*Problem details:*
For every entry below, give an exact repeat and leave out the pictures.

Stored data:
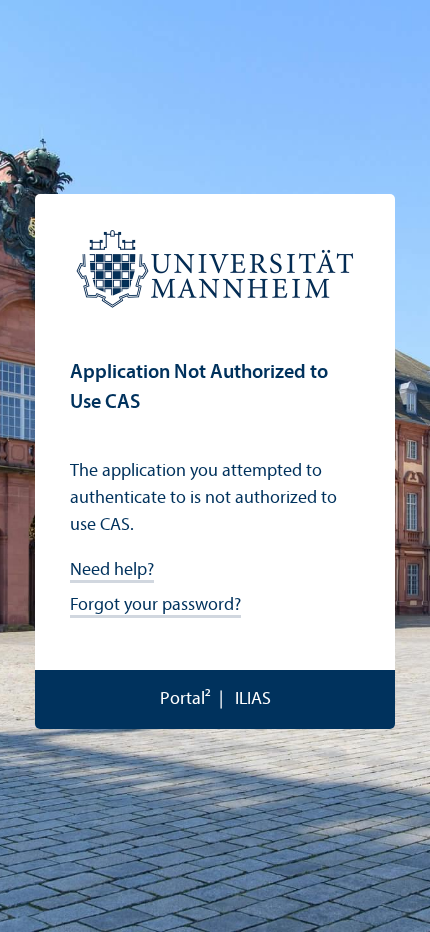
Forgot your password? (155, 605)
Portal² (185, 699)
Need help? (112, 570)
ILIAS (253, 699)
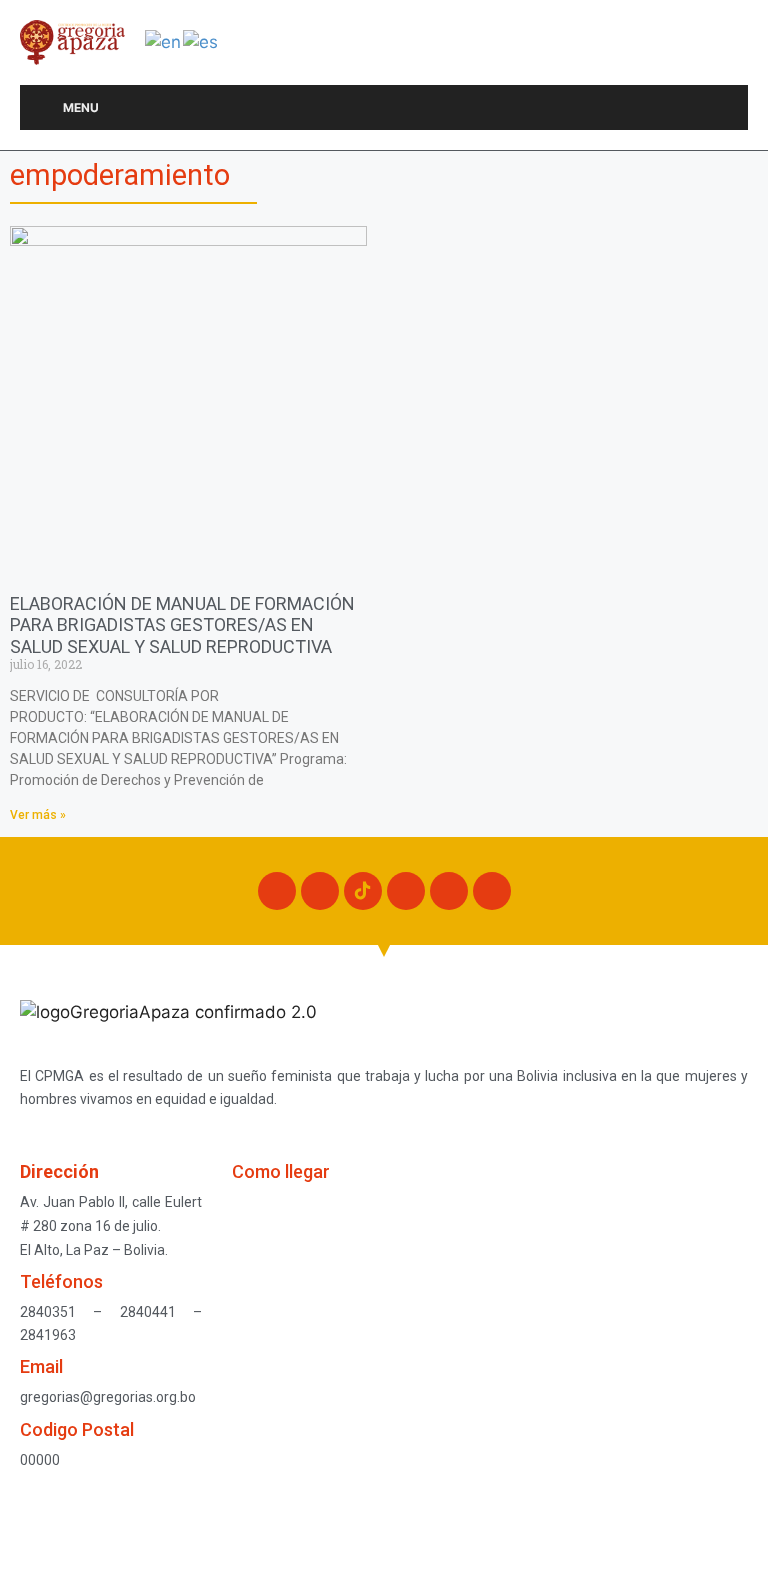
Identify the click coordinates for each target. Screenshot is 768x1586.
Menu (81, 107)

*Response:*
Forgot your password? (155, 605)
Portal² (185, 699)
Need help? (112, 570)
ILIAS (253, 699)
Identify the click coordinates for each target. Screenshot is 768x1586.
Menu (81, 107)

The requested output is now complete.